GVSHP recently came across a great website called 1940s New York.  In 1943, four local newspapers published a New York City Market Analysis, which provided hundreds of photos & color-coded maps, statistics, and short narratives about neighborhoods across the city, all based on the 1940 census.  According to the site, “The Center for Urban Research at the CUNY Graduate Center is making the 1943 profiles available to provide context for the 1940 Census records and to offer a research aid to historians and anyone else interested in learning more about New York from the 1940s.”  Of course, the first thing we did was scroll right down to the Village!

1940s New York

According to the 1943 profile of the Greenwich Village area:

Greenwich Village is not a neighborhood of artists and writers, although many of them still live in its old brick and brownstone houses.  Remodeling has changed many of the Bohemian haunts MacDougal Alley and Washington Mews.  Prosperity blooms along Fifth Avenue north of Washington Square.  Business couples like this neighborhood.  There are many “shared apartments” and rooming houses close to the park.  It is a market of many contrasts, with overflowing Italian tenements and the most expensive type of modern hotels and apartment houses.  The Washington Square College of New York University is located in this district.  From 12th Street and Greenwich Avenue west to Miller Highway, we find the Gansevoort and West Washington markets- a wholesale meat, vegetable, and egg center.  Thousands of visitors, arriving by the Holland Tunnel, get their first glimpse of New York in this district.  

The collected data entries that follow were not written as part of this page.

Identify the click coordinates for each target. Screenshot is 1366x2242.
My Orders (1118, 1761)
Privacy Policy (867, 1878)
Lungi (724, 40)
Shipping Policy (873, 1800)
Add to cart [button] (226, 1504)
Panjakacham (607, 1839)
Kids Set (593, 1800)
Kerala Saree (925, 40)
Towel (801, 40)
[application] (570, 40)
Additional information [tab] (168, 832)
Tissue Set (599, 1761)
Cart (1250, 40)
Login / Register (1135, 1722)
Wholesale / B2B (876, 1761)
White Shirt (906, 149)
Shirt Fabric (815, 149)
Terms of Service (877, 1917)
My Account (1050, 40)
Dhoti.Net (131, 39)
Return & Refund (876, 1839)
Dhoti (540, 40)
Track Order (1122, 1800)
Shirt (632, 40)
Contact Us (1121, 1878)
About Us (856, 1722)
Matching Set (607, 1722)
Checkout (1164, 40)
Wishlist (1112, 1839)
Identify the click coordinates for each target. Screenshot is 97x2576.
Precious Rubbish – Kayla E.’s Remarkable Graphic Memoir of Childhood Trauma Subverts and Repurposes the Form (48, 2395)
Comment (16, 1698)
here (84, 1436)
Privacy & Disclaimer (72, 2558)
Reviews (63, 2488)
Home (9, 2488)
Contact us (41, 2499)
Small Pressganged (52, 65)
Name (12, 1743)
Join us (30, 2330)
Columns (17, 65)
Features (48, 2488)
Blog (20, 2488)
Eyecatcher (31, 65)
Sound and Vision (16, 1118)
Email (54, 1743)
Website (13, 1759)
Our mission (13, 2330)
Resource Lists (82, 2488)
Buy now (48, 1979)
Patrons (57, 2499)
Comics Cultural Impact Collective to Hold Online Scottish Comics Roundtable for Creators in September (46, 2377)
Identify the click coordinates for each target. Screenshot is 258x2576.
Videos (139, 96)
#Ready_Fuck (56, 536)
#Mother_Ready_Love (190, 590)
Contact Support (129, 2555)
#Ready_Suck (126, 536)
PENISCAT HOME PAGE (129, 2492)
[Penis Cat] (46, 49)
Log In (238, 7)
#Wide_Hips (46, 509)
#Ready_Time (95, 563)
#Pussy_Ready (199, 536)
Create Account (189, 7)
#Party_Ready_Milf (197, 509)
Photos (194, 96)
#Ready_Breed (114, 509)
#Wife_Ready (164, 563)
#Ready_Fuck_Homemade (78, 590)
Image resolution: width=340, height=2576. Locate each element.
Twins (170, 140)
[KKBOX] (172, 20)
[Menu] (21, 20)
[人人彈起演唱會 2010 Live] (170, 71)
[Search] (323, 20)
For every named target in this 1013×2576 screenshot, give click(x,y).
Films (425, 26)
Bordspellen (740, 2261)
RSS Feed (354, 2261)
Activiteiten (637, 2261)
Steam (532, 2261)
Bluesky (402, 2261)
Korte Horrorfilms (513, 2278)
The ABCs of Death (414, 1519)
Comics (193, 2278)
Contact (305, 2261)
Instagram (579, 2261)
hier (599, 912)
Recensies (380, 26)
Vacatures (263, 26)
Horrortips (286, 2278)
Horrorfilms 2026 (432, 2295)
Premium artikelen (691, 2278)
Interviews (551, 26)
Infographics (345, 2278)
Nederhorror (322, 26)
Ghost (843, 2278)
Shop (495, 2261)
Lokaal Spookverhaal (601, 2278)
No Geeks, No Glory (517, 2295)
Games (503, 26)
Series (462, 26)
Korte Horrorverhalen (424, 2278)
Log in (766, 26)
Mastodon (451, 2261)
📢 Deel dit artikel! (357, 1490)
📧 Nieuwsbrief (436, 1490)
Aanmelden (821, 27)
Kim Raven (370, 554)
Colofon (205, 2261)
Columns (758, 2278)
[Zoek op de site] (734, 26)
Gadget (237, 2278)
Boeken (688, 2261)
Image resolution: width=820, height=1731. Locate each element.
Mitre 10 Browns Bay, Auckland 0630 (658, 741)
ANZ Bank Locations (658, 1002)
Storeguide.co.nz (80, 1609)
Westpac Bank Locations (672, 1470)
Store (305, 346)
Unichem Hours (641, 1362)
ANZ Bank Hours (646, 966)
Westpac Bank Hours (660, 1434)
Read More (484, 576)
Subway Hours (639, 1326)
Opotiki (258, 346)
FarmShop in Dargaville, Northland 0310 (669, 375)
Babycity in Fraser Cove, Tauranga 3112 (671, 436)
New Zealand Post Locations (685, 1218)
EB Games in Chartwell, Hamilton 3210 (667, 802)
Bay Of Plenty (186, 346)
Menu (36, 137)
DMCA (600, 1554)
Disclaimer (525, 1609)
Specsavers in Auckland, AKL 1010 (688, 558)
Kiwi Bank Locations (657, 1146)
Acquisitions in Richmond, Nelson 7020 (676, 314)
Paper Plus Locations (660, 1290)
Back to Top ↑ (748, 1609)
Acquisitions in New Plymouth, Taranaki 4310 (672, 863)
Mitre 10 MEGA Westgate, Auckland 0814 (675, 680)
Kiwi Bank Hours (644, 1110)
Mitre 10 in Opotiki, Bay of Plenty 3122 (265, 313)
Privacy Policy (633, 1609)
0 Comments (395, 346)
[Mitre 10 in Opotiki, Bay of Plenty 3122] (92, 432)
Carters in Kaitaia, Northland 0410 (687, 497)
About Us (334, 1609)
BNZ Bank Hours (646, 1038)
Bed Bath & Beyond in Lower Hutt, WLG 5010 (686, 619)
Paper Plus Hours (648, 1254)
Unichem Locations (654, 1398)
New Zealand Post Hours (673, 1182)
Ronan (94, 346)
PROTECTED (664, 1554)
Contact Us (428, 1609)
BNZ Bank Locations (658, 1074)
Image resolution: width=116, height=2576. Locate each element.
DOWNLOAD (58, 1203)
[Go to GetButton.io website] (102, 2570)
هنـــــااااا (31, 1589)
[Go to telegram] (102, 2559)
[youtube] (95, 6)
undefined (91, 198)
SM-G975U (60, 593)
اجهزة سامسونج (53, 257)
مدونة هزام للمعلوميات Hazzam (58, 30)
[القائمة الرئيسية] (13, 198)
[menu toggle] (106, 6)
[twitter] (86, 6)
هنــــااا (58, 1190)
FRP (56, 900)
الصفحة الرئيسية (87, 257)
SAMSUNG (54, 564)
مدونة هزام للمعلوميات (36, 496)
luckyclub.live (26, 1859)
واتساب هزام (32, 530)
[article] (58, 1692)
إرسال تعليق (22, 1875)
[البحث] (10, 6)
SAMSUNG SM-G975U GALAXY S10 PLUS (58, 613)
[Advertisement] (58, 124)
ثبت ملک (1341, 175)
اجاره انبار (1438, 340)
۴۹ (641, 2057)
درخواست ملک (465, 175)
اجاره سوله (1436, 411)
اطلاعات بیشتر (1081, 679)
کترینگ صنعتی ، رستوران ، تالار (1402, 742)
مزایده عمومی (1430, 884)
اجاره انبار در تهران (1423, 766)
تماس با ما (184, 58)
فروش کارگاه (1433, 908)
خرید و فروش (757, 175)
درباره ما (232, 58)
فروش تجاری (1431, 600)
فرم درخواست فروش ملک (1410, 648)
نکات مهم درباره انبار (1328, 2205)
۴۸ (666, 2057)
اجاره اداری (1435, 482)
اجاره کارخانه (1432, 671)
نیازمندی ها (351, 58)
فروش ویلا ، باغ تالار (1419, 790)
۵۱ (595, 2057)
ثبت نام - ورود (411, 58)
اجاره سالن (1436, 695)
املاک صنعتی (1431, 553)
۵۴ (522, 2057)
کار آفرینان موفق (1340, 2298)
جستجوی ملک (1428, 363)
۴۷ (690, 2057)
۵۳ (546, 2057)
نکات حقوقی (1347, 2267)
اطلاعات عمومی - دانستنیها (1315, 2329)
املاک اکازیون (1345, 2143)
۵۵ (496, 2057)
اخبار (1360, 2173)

This very interesting description is accompanied by monetary and demographic statistics which can be viewed on the site.  The monthly rent of a Greenwich Village apartment averaged around $40.  Ironic when compared to today’s prices, this was near the bottom of the rental market.  The more expensive properties, between $50-$100, were clustered around the park and on 5th Avenue.

close up of the Village districts

The East Village/Lower East Side, in contrast, had almost no areas above the very lowest price bracket of “under $30.”  The description classified it as:

Visitors to New York find the Lower East Side an amazing show.  There is nothing comparable in America.  But its importance as a market is due entirely to numbers and not to individual family purchasing power.  It is the most populous, most crowded, most old-world district in New York City.  Its more than 100,000 foreign-born population gives the Lower East Side a tinge that is essentially alien.  But the district is changing.  It has lost more than 40,000 foreign-born since the previous Census.  Total population has dropped 225,000 in 20 years.  Slum clearance has added many parks and playgrounds.  Big housing developments, like Knickerbocker Village, have appeared.  The pushcart markets, Chinatown, the Bowery, barber colleges, tattoo shops, flop houses, second-hand clothes exchanges provide color and atmosphere seldom encountered in the American scene.

There is so much more of this colorful history on the 1940s website.  Look up your own neighborhood and see what it was like 70 years ago!

5 responses to “Welcome to 1940s Greenwich Village

  1. I grew up on Perry Street in the 1940s. I remember one year there was a parade on Bleecker Street, and all of us kids had our bikes decorated in red, white and blue for either Memorial
    day or the 4th of July. There was a picture of all of us on the front page of what I thought was the Village Voice; however, upon looking it up, it appears that the Village Voice wasn’t published until 1955 and we had already left the Village by that time. Does anyone know what newspaper that could have been in the 40s?